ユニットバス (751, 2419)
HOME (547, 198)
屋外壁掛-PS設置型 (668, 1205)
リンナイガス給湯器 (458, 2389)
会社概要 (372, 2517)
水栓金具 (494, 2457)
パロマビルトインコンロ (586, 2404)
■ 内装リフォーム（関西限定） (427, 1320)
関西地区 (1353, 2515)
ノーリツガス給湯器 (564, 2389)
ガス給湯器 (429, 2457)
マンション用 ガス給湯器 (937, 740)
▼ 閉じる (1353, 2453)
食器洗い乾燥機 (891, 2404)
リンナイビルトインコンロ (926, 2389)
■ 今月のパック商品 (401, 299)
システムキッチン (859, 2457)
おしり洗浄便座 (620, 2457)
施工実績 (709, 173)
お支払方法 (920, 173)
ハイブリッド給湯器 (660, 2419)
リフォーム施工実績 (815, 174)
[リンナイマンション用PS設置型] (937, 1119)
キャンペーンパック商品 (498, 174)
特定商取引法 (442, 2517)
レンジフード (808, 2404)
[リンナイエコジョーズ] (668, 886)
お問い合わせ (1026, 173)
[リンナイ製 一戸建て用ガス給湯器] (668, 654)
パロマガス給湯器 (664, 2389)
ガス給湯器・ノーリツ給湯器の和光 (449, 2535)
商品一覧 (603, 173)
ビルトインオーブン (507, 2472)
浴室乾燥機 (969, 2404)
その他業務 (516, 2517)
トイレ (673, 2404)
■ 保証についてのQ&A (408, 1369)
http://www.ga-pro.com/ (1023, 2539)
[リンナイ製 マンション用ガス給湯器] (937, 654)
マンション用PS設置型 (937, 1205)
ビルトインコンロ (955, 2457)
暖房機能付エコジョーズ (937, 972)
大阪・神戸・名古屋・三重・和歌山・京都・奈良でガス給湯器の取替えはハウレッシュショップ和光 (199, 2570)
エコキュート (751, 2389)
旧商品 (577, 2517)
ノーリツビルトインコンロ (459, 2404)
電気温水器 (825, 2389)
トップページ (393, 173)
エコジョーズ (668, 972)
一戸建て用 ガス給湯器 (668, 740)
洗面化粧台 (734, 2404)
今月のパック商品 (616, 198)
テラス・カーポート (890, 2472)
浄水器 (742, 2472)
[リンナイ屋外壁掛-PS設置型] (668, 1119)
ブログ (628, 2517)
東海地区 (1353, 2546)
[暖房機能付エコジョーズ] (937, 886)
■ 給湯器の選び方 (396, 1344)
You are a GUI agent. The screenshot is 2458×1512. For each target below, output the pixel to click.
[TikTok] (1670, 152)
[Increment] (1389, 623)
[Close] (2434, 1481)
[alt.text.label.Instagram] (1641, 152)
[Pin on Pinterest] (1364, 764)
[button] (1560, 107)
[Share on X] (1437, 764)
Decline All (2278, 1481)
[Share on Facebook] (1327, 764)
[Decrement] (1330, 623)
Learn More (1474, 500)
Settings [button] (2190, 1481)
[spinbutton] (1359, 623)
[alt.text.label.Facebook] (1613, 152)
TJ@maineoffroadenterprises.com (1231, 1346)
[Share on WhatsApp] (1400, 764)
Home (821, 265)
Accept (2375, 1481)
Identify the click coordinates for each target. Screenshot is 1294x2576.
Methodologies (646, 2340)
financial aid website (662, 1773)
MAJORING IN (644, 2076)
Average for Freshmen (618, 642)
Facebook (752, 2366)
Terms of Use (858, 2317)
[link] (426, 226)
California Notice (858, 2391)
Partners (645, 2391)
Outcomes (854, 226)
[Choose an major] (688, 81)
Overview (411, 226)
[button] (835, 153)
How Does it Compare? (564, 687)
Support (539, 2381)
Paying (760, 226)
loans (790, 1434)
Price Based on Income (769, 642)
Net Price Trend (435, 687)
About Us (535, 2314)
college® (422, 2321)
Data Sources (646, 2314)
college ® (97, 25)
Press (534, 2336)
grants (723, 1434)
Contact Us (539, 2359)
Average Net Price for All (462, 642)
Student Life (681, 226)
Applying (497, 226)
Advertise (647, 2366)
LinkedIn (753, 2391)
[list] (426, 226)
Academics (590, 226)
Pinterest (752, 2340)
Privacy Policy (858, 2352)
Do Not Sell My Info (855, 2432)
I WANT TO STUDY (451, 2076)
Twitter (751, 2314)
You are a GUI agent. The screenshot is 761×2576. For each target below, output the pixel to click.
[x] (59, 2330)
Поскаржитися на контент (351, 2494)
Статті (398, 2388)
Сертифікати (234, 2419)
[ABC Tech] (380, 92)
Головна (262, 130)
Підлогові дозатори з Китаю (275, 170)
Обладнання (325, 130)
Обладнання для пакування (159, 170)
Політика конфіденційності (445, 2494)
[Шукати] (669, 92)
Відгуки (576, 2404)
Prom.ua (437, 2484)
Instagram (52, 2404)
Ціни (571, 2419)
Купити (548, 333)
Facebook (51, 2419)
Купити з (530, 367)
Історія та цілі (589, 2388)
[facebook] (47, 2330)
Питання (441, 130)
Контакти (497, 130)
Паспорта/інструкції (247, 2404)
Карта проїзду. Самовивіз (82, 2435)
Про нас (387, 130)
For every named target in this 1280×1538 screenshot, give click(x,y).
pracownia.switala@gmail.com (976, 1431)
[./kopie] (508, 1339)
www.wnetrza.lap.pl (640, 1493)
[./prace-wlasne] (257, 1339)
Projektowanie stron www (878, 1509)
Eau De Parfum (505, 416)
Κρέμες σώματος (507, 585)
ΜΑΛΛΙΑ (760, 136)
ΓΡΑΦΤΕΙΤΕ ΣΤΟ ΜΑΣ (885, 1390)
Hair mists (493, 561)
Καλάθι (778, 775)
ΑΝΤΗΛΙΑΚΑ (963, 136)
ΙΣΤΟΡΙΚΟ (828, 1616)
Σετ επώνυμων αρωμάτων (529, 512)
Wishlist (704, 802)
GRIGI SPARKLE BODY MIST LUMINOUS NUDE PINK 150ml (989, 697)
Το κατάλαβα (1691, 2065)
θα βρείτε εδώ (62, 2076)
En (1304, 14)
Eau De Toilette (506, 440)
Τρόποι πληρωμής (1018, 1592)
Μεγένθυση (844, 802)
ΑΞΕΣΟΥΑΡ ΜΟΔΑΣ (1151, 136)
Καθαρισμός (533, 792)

-=-=-=-=-

_Activity_. Output the records in full, exactly.

_Answer space_.
ユニットバス (751, 2419)
HOME (547, 198)
屋外壁掛-PS設置型 (668, 1205)
リンナイガス給湯器 (458, 2389)
会社概要 (372, 2517)
水栓金具 (494, 2457)
パロマビルトインコンロ (586, 2404)
■ 内装リフォーム（関西限定） (427, 1320)
関西地区 (1353, 2515)
ノーリツガス給湯器 (564, 2389)
ガス給湯器 (429, 2457)
マンション用 ガス給湯器 (937, 740)
▼ 閉じる (1353, 2453)
食器洗い乾燥機 (891, 2404)
リンナイビルトインコンロ (926, 2389)
■ 今月のパック商品 (401, 299)
システムキッチン (859, 2457)
おしり洗浄便座 (620, 2457)
施工実績 (709, 173)
お支払方法 (920, 173)
ハイブリッド給湯器 (660, 2419)
リフォーム施工実績 (815, 174)
[リンナイマンション用PS設置型] (937, 1119)
キャンペーンパック商品 (498, 174)
特定商取引法 (442, 2517)
レンジフード (808, 2404)
[リンナイエコジョーズ] (668, 886)
お問い合わせ (1026, 173)
[リンナイ製 一戸建て用ガス給湯器] (668, 654)
パロマガス給湯器 (664, 2389)
ガス給湯器・ノーリツ給湯器の和光 (449, 2535)
商品一覧 (603, 173)
ビルトインオーブン (507, 2472)
浴室乾燥機 (969, 2404)
その他業務 (516, 2517)
トイレ (673, 2404)
■ 保証についてのQ&A (408, 1369)
http://www.ga-pro.com/ (1023, 2539)
[リンナイ製 マンション用ガス給湯器] (937, 654)
マンション用PS設置型 (937, 1205)
ビルトインコンロ (955, 2457)
暖房機能付エコジョーズ (937, 972)
大阪・神戸・名古屋・三重・和歌山・京都・奈良でガス給湯器の取替えはハウレッシュショップ和光 (199, 2570)
エコキュート (751, 2389)
旧商品 (577, 2517)
ノーリツビルトインコンロ (459, 2404)
電気温水器 (825, 2389)
トップページ (393, 173)
エコジョーズ (668, 972)
一戸建て用 ガス給湯器 (668, 740)
洗面化粧台 (734, 2404)
今月のパック商品 (616, 198)
テラス・カーポート (890, 2472)
浄水器 (742, 2472)
[リンナイ屋外壁掛-PS設置型] (668, 1119)
ブログ (628, 2517)
東海地区 (1353, 2546)
[暖房機能付エコジョーズ] (937, 886)
■ 給湯器の選び方 (396, 1344)
You are a GUI agent. The screenshot is 2458×1512. For each target below, output the pixel to click.
[TikTok] (1670, 152)
[Increment] (1389, 623)
[Close] (2434, 1481)
[alt.text.label.Instagram] (1641, 152)
[Pin on Pinterest] (1364, 764)
[button] (1560, 107)
[Share on X] (1437, 764)
Decline All (2278, 1481)
[Share on Facebook] (1327, 764)
[Decrement] (1330, 623)
Learn More (1474, 500)
Settings [button] (2190, 1481)
[spinbutton] (1359, 623)
[alt.text.label.Facebook] (1613, 152)
TJ@maineoffroadenterprises.com (1231, 1346)
[Share on WhatsApp] (1400, 764)
Home (821, 265)
Accept (2375, 1481)
Identify the click coordinates for each target. Screenshot is 1294x2576.
Methodologies (646, 2340)
financial aid website (662, 1773)
MAJORING IN (644, 2076)
Average for Freshmen (618, 642)
Facebook (752, 2366)
Terms of Use (858, 2317)
[link] (426, 226)
California Notice (858, 2391)
Partners (645, 2391)
Outcomes (854, 226)
[Choose an major] (688, 81)
Overview (411, 226)
[button] (835, 153)
How Does it Compare? (564, 687)
Support (539, 2381)
Paying (760, 226)
loans (790, 1434)
Price Based on Income (769, 642)
Net Price Trend (435, 687)
About Us (535, 2314)
college® (422, 2321)
Data Sources (646, 2314)
college ® (97, 25)
Press (534, 2336)
grants (723, 1434)
Contact Us (539, 2359)
Average Net Price for All (462, 642)
Student Life (681, 226)
Applying (497, 226)
Advertise (647, 2366)
LinkedIn (753, 2391)
[list] (426, 226)
Academics (590, 226)
Pinterest (752, 2340)
Privacy Policy (858, 2352)
Do Not Sell My Info (855, 2432)
I WANT TO STUDY (451, 2076)
Twitter (751, 2314)
You are a GUI agent. The screenshot is 761×2576. For each target below, output the pixel to click.
[x] (59, 2330)
Поскаржитися на контент (351, 2494)
Статті (398, 2388)
Сертифікати (234, 2419)
[ABC Tech] (380, 92)
Головна (262, 130)
Підлогові дозатори з Китаю (275, 170)
Обладнання (325, 130)
Обладнання для пакування (159, 170)
Політика конфіденційності (445, 2494)
[Шукати] (669, 92)
Відгуки (576, 2404)
Prom.ua (437, 2484)
Instagram (52, 2404)
Ціни (571, 2419)
Купити (548, 333)
Facebook (51, 2419)
Купити з (530, 367)
Історія та цілі (589, 2388)
[facebook] (47, 2330)
Питання (441, 130)
Контакти (497, 130)
Паспорта/інструкції (247, 2404)
Карта проїзду. Самовивіз (82, 2435)
Про нас (387, 130)
For every named target in this 1280×1538 screenshot, give click(x,y).
pracownia.switala@gmail.com (976, 1431)
[./kopie] (508, 1339)
www.wnetrza.lap.pl (640, 1493)
[./prace-wlasne] (257, 1339)
Projektowanie stron www (878, 1509)
Eau De Parfum (505, 416)
Κρέμες σώματος (507, 585)
ΜΑΛΛΙΑ (760, 136)
ΓΡΑΦΤΕΙΤΕ ΣΤΟ ΜΑΣ (885, 1390)
Hair mists (493, 561)
Καλάθι (778, 775)
ΑΝΤΗΛΙΑΚΑ (963, 136)
ΙΣΤΟΡΙΚΟ (828, 1616)
Σετ επώνυμων αρωμάτων (529, 512)
Wishlist (704, 802)
GRIGI SPARKLE BODY MIST LUMINOUS NUDE PINK 150ml (989, 697)
Το κατάλαβα (1691, 2065)
θα βρείτε εδώ (62, 2076)
En (1304, 14)
Eau De Toilette (506, 440)
Τρόποι πληρωμής (1018, 1592)
Μεγένθυση (844, 802)
ΑΞΕΣΟΥΑΡ ΜΟΔΑΣ (1151, 136)
Καθαρισμός (533, 792)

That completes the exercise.